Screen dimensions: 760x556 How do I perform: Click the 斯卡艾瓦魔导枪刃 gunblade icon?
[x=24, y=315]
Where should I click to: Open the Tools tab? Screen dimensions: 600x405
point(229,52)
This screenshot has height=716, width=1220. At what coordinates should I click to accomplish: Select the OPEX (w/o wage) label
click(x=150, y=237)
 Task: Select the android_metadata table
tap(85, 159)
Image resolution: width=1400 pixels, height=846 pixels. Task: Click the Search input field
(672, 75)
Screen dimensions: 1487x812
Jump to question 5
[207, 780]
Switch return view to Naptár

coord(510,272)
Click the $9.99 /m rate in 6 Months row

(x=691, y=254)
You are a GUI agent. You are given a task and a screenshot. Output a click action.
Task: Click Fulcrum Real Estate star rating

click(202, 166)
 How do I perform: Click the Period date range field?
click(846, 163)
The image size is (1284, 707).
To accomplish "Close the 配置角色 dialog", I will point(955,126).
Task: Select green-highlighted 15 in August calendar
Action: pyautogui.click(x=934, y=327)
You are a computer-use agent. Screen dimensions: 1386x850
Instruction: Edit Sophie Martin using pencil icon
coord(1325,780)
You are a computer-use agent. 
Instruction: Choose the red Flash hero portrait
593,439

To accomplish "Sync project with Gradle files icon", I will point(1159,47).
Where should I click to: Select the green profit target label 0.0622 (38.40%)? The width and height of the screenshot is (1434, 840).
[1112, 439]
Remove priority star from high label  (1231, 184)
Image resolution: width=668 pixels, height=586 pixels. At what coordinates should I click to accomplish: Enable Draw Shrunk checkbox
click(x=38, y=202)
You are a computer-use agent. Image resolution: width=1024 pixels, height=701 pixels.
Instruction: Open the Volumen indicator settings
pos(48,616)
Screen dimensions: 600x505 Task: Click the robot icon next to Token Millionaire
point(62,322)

════

#### [Exercise prompt]
List each line in the items above that contains the word "agent".

#### [Solved exercise]
You are a GUI agent. You are given a task and a screenshot. Output a click action.
You are a computer-use agent. Screen dimensions: 1386x850
You are a computer-use agent. 
You are a computer-use agent. Image resolution: width=1024 pixels, height=701 pixels.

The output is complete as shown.